This notebook analyzes patent applicants and technology distributions across Germany's NUTS Level 3 regions (Landkreise). 

Using SQL queries with the PATSTAT database, the notebook demonstrates how to:
1. Extract patent data at federal state and district levels.
2. Map NUTS codes to region names.
3. Add CPC subclass titles for better insights.
4. Visualize the results interactively with **Pygwalker**.

The ultimate goal is to refactor the process into a clean, modular Python class to present it at the Patent Knowledge Forum 2024.

## Step 1: Setup and Import Libraries

This step imports all the necessary libraries for:
- Querying the PATSTAT database.
- Handling data with Pandas.
- Visualizing data using Pygwalker.
- Parsing XML to extract CPC subclass titles.

### Key Libraries
- **Pandas**: For data manipulation.
- **SQLAlchemy**: To handle database queries.
- **Pygwalker**: For interactive visualization.
- **lxml**: For XML parsing (to extract CPC subclass titles).
- **Geopandas**: Optional for geographical mapping.


In [None]:
# Import pandas libraries for data frame handling
# Import time library for measuring sql execution time
import time

# Import Geopandas for mapping if needed later
import geopandas as gpd
import pandas as pd

# Import pygwalker library for vizualisation
import pygwalker as pyg

# Import the EPO library module for PATSTAT
from epo.tipdata.patstat import PatstatClient

# Import xml lib for IPC sub group labels
from lxml import etree as ET

# Import sql library for easy sql execution
from sqlalchemy import create_engine, func
from sqlalchemy.sql import literal_column

The PATSTAT client is instantiated to connect to the test or production environment.

In [None]:
# Intantiate the client objects with reduced data set with TEST or the full dataset with PRDOD
#patstat = PatstatClient(env="TEST")
patstat = PatstatClient(env='PROD')

# Instantiate the ORM
db = patstat.orm()

# import all the tables we need
from epo.tipdata.patstat.database.models import (
    TLS201_APPLN,
    TLS202_APPLN_TITLE,
    TLS206_PERSON,
    TLS207_PERS_APPLN,
    TLS224_APPLN_CPC,
    TLS231_INPADOC_LEGAL_EVENT,
)

## Step 2: Develop Initial SQL Queries

### Test Query 1: Granted Applications Filed at EPO in 2010
This query retrieves a list of granted applications filed at the European Patent Office (EPO) in the year 2010. 

It showcases:
- Filtering by filing year.
- Filtering by application authority (`EP` for European Patent).
- Retrieving only granted applications.

The goal is to ensure the PATSTAT connection and ORM setup are working correctly.

In [None]:
# Test query 1

# Start the timer
start_time = time.time()

q = db.query(
    TLS201_APPLN.appln_id,
    TLS201_APPLN.appln_auth,
    TLS201_APPLN.appln_nr,
    TLS201_APPLN.appln_kind,
    TLS201_APPLN.appln_filing_date,
).filter(
    TLS201_APPLN.appln_filing_year == 2010,
    TLS201_APPLN.appln_auth == "EP",
    TLS201_APPLN.granted == "Y",
)

df = patstat.df(q)

# Stop the timer
end_time = time.time()

# Calculate and print the execution time
execution_time = end_time - start_time
print(f"Query execution time: {execution_time:.2f} seconds")

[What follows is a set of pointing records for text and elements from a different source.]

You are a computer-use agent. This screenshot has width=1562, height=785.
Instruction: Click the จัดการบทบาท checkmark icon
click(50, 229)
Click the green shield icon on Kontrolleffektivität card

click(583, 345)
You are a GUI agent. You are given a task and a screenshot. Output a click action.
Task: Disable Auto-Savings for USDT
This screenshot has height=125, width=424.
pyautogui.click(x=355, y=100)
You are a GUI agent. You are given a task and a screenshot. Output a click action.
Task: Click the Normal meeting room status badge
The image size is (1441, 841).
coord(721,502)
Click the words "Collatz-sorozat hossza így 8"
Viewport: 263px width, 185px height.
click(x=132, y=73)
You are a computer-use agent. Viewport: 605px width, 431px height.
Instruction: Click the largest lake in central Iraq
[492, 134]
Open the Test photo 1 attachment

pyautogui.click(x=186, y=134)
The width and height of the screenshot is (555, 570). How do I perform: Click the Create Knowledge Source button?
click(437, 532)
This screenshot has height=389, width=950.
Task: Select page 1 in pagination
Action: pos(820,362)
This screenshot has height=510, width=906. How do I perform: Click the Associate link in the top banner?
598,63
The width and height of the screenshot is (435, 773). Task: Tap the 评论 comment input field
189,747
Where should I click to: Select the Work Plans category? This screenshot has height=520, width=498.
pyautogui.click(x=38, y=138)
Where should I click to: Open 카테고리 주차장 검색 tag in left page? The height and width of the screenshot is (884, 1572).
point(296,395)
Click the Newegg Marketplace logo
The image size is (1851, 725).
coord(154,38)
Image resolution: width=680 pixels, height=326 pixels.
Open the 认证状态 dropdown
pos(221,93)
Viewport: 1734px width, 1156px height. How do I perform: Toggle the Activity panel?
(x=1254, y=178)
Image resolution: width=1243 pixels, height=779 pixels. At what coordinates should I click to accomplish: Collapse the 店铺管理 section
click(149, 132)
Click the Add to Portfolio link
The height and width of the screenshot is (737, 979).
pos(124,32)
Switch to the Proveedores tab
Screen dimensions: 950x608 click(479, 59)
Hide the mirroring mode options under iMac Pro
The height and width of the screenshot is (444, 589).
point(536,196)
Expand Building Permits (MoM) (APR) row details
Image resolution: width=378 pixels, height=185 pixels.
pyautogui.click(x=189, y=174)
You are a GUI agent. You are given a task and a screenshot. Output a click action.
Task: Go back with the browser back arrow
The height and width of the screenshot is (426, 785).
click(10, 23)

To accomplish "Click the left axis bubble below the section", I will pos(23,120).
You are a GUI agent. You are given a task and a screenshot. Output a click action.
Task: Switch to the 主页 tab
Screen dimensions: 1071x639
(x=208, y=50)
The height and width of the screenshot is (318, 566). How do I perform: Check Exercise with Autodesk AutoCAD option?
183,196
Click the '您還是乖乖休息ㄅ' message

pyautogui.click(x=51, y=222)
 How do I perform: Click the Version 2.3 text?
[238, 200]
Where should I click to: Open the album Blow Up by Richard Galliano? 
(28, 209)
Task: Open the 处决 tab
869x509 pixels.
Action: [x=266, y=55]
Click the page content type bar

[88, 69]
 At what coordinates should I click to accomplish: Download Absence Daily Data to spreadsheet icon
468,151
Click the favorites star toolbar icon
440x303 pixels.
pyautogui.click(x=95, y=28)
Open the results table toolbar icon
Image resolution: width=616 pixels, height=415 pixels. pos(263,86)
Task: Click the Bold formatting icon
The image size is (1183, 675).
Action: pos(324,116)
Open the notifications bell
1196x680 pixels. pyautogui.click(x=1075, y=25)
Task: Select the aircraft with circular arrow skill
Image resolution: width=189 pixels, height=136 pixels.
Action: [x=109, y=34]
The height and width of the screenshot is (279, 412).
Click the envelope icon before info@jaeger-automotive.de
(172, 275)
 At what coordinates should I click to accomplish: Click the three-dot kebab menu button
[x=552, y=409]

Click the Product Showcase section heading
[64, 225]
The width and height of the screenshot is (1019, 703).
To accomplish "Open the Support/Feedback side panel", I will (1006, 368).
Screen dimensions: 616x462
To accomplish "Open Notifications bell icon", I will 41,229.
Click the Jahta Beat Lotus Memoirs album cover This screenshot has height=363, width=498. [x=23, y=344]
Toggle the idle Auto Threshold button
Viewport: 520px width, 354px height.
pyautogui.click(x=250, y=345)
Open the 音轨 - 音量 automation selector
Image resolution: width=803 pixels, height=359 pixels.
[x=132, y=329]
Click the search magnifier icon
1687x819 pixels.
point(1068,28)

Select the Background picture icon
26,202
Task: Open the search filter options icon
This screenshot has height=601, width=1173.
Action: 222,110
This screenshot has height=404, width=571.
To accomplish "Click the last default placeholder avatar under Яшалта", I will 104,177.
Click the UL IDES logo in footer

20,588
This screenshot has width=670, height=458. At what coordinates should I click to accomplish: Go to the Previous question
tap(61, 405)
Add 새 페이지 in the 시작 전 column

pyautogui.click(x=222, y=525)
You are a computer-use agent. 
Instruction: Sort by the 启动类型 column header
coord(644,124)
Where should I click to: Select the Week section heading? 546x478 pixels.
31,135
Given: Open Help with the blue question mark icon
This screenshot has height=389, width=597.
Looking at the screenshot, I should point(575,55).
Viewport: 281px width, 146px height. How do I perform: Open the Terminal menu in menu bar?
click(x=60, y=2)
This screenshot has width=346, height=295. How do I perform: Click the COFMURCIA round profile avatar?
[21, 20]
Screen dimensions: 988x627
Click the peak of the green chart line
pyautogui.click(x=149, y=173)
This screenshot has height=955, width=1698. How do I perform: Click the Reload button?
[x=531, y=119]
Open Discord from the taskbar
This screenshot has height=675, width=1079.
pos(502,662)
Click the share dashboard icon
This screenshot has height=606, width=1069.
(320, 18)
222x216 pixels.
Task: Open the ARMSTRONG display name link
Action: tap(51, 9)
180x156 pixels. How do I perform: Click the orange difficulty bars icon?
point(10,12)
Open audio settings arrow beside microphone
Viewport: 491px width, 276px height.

# Display the first few rows of the DataFrame
df

### Test Query 2: Hitlist of Chinese Applicants at EPO

This query creates a hitlist of Chinese applicants who filed patents at the EPO. It demonstrates:
- Joining tables to link applicants with their filings.
- Filtering for Chinese applicants (`person_ctry_code = 'CN'`).
- Grouping by applicant name to count their applications.
- Ordering by the number of applications filed.

In [None]:
# Test query 2

# Start the timer
start_time = time.time()

q = (
    db.query(
        TLS206_PERSON.psn_name,
        TLS206_PERSON.person_ctry_code,
        func.count(TLS201_APPLN.appln_id).label("APPLICATIONS_AT_EPO"),
    )
    .select_from(TLS206_PERSON)
    .join(TLS207_PERS_APPLN)
    .join(TLS201_APPLN)
    .filter(
        TLS206_PERSON.person_ctry_code == "CN",
        TLS207_PERS_APPLN.applt_seq_nr > 0,
        TLS207_PERS_APPLN.invt_seq_nr == 0,
        TLS201_APPLN.appln_auth == "EP",
    )
    .group_by(TLS206_PERSON.psn_name, TLS206_PERSON.person_ctry_code)
    .order_by(func.count(TLS201_APPLN.appln_id).desc())
    .limit(100)
)
df = patstat.df(q)

# Stop the timer
end_time = time.time()

# Calculate and print the execution time
execution_time = end_time - start_time
print(f"Query execution time: {execution_time:.2f} seconds")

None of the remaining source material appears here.